De Haití se sale a cualquier otro lugar, de donde son deportados sin más miramientos que un viaje de vuelta en avión, en el caso que sean los gringos quienes asuman el gasto de repatriación de emigrantes ilegales que lo son, han sido y lo serán siempre, toda vez que se unen a una vuelta sin destino a grupos de procedencia diversa del continente americano, en donde pesa el vacío de no tener absolutamente nada y muy poco que perder, cargando una responsabilidad cada vez más grande y esa falta de energía e ilusión cuando la familia desfallece por el hambre.

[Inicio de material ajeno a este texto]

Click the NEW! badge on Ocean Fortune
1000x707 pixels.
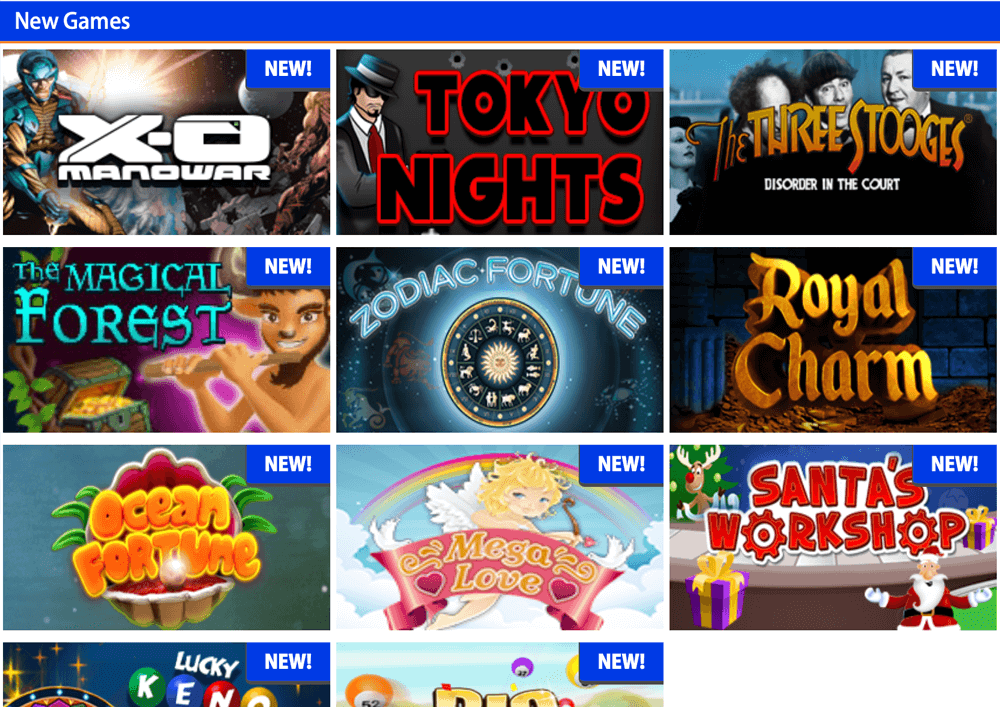point(288,464)
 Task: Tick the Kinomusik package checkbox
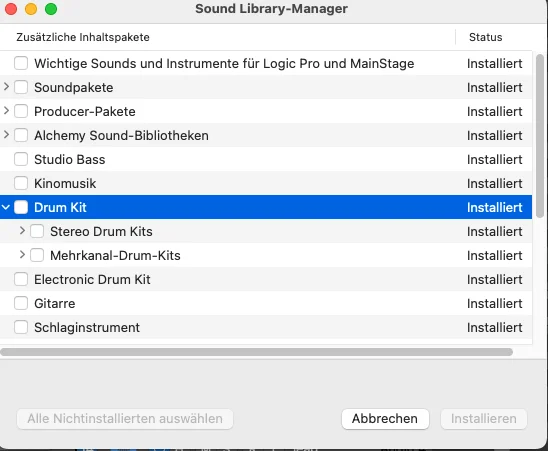pos(21,183)
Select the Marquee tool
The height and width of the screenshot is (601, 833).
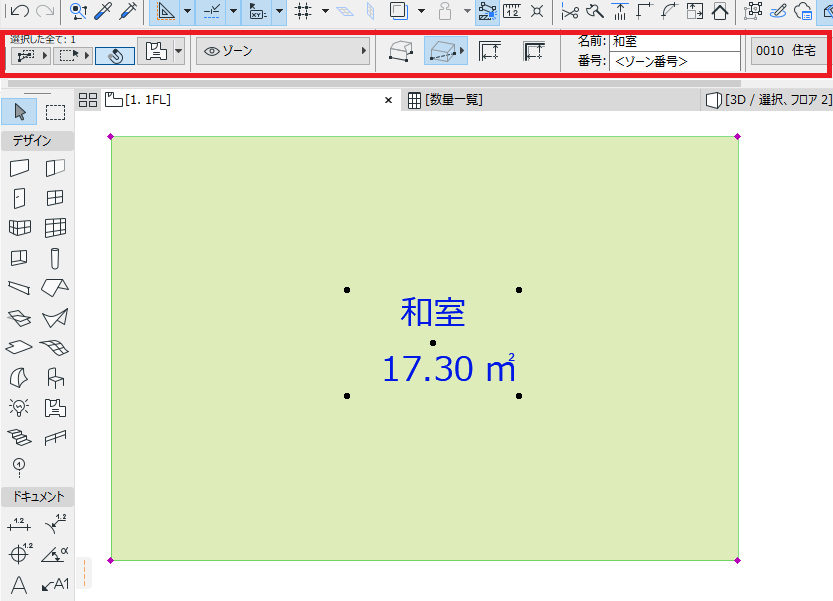55,112
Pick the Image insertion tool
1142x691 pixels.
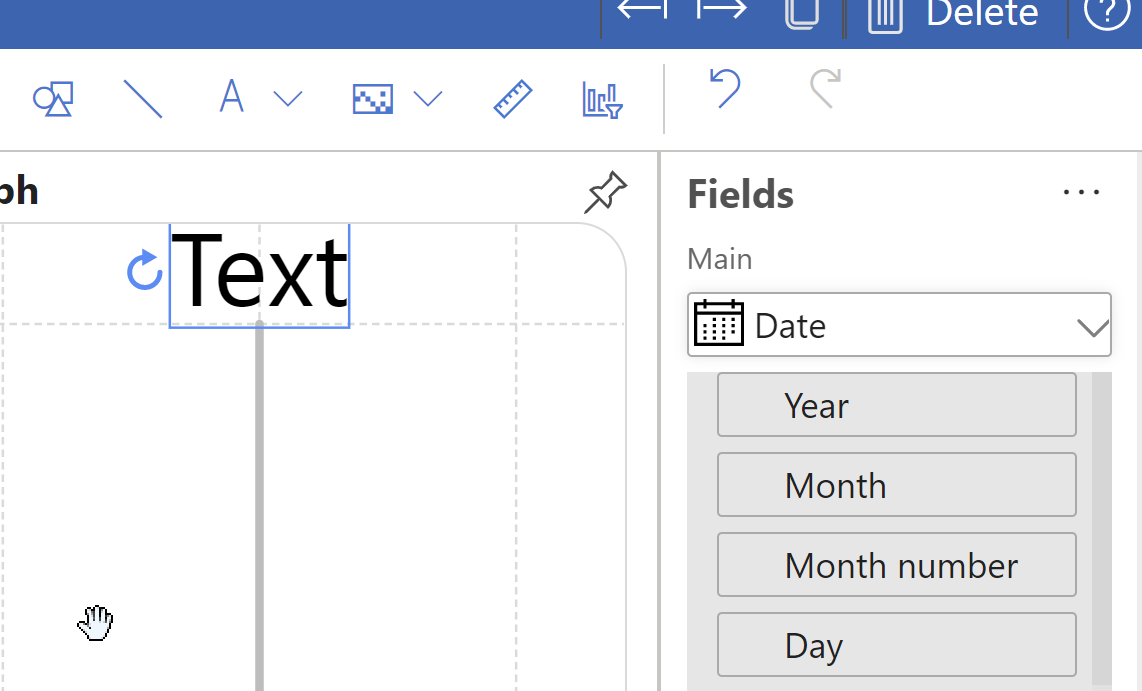coord(372,98)
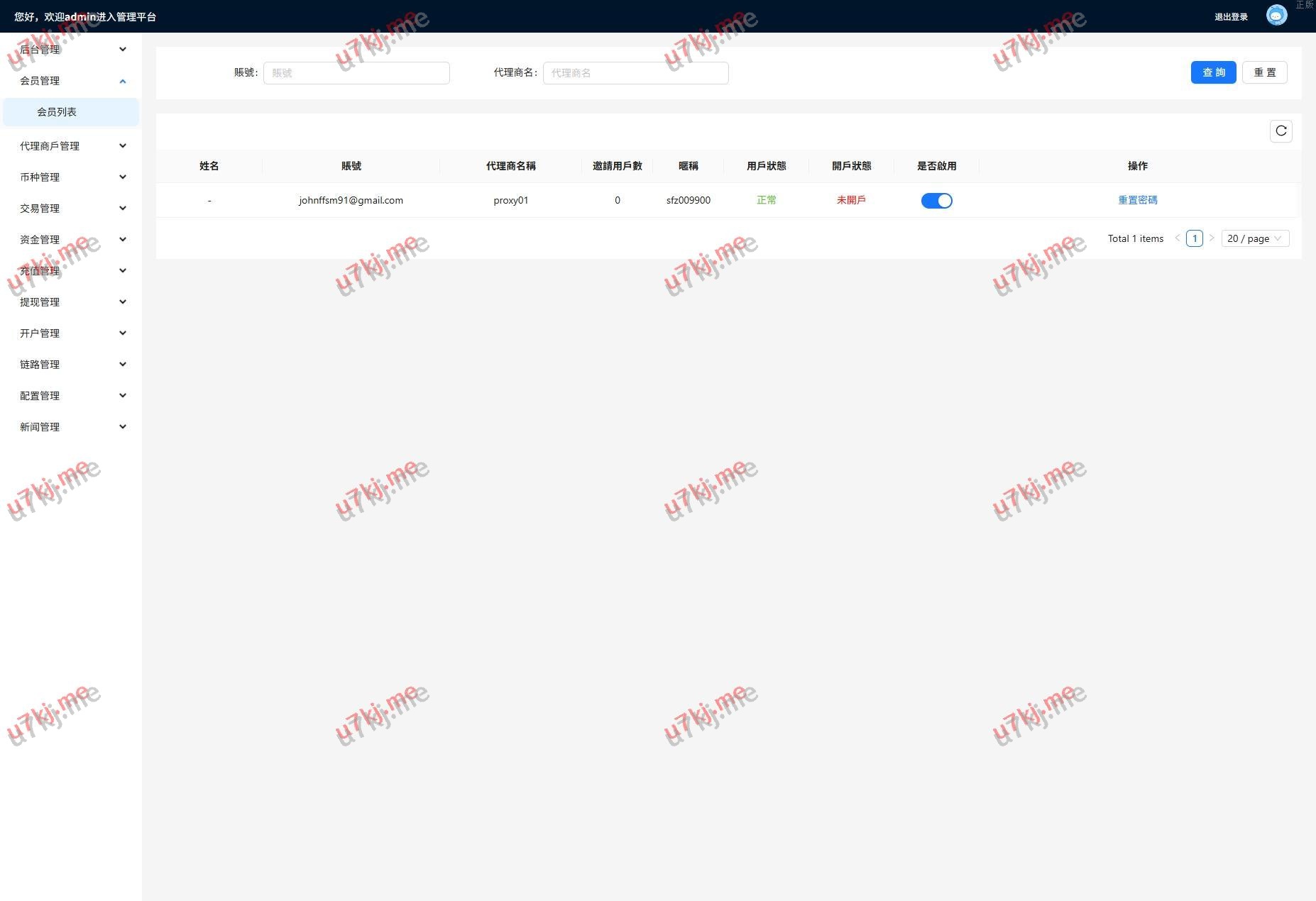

Al pueblo haitiano se le trata mal, razón por la que el rencor aparece y el orgullo del esclavo que persigue su libertad en ocasiones aparece irascible, siempre para intentar romper las cadenas que le unen a la miseria. Y todo hay que decirlo, los que viven o han tenido la suerte de hacerlo con cierta holgura y comodidad en el país vecino, miran a otro lado del problema, creándose una sensación de impotencia entre quienes desde el otro lado del celular en cualquier refugio que encuentren ocasionalmente, piden auxilio y no se les atiende como antes, llegando a que nadie les conteste por mucho que suene la llamada.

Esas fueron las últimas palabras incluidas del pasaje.